When I arrived at her place, the back deck was filled with people I'd never met before (it turns out that they are recent colleagues). My feeling of displacement began there. Gradually more of our shared acquaintances started showing up. These are lovely people, some of them good true friends of mine. Talented, intelligent, kind, accomplished folk with plenty to say for themselves and lots to offer.

I was in one of my rare glib moods, where bantering and witticism flow without effort. There was good-natured humor galore and everyone was laughing. My friend K- had brought a new person with him, whom I hadn't met before, a fellow named E-. All my invisible antennae went on full alert; I could practically feel them swivel around and train themselves on this new arrival. I refrained from peppering him with nosy questions, but just barely. (In DC it takes an heroic effort of will to get through an entire social evening without asking someone what he does for a living.)

Despite all the camaraderie and conversation, I felt divided ~ part of me sitting quietly in a corner, observing, and feeling very unlike everyone else in the room. I'm sure that I gave no outward indication of this disconnect, but it dominated my interior landscape.

This sensation reached its acme with the arrival of B-. Beautifully dressed and groomed, as always, late like the social butterfly he is. He settled in with the group of us in the living room. Listening to his cocoa voice, looking around the room at my good friends, I felt the gap widening. None of them had any idea that he and I had shared anything other than a casual social connection. If they don't know this about me, I asked myself, what don't I know about them?

I was also surprised, even (strangely) a bit disappointed, to discover that my emotional separation from B- is now effectively complete. I still like him, and find him interesting, and I suppose attractive in an abstract way, but the glow is gone. I'm no longer making allowances, and irritating traits I'd have shrugged off before are now more salient. I feel an odd mild mixture of compassion and contempt for him (not that I'm in any position to pass judgment, mind you), because I feel he's driving his life by appearances and the illusion of control, and that he's going to come to grief over it before long. But this is not my problem to fix, and I have plenty of my own I ought to be focusing on.

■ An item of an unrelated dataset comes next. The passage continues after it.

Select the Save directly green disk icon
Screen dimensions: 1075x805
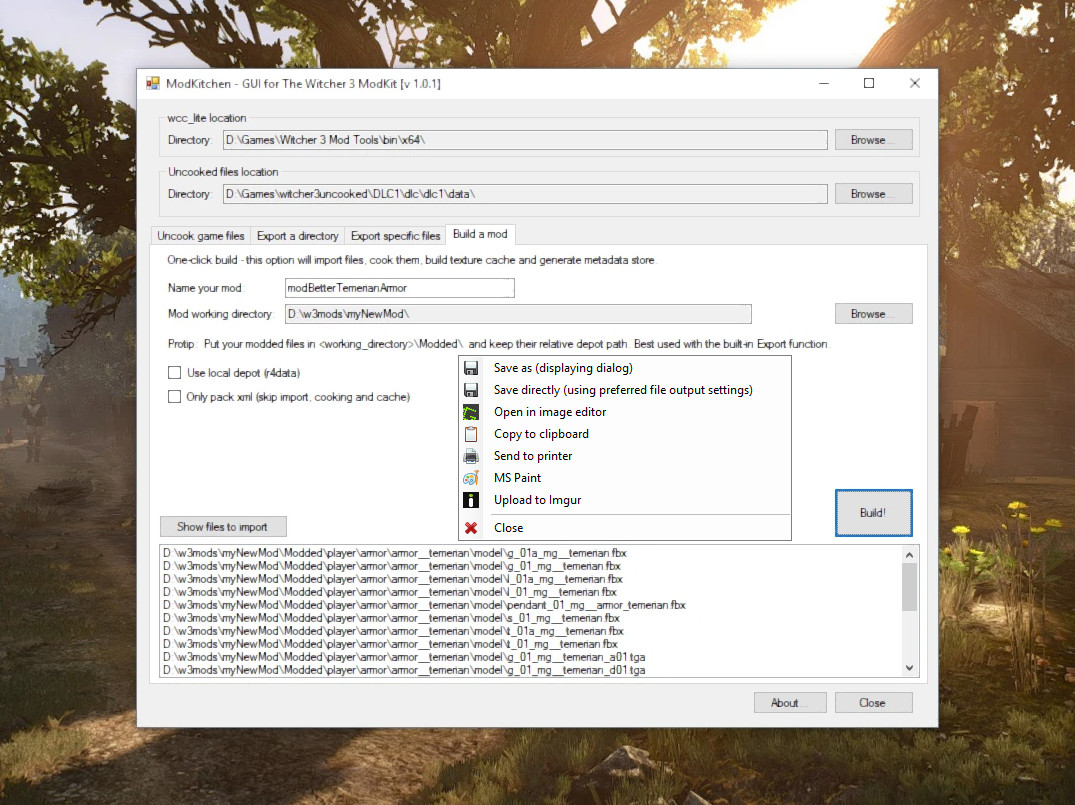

And all the while, my other self hanging about in the back part of my brain is wondering: at this rate, how will anyone ever really know me?
3:17:21 PM    please comment []


What's in a name?
Names matter.

I come from a family of name-changers. Both my parents chose to be known by names other than the ones they were given at birth.

And all my life I've wanted to change my name, because it didn't feel like me. I can't explain why, but I imagine it's analogous to the way transsexuals feel they are trapped in the wrong body. I've searched for a new name for a long time, trying on one after another mentally without success. My friends have had varied reactions to this discontent.

But Michael Barrish would understand why I choose to be Pascale Soleil.
1:38:57 AM    please comment []


Songs for Autumn
A few weeks ago I bought James Taylor's new album October Road. On first listen, I didn't like it much. I heard him perform the title song on Letterman and was not impressed.

But I've listened to it several times since, and I've completely revised my opinion. In some ways the album has more of a jazz than a pop sensibility, and there's a slighly retro feel to it that goes back further than Taylor's folk pop roots. Many of the arrangements are lush with strings.

This is music for adults of a certain age (and whether I care to dwell on it or not, that would be me): songs of experience, lessons mostly learned the hard way, joy in its wider and more difficult context.

An article in the NY Times describes how Taylor has put unusual effort into the marketing of this album, which somewhat to the surprise and definitely to the delight of his label has sold half a million CDs since its release. But despite the effort to create a cross-generational audience for this music, I have no doubt that the people it strikes the strongest chord with will be people like me.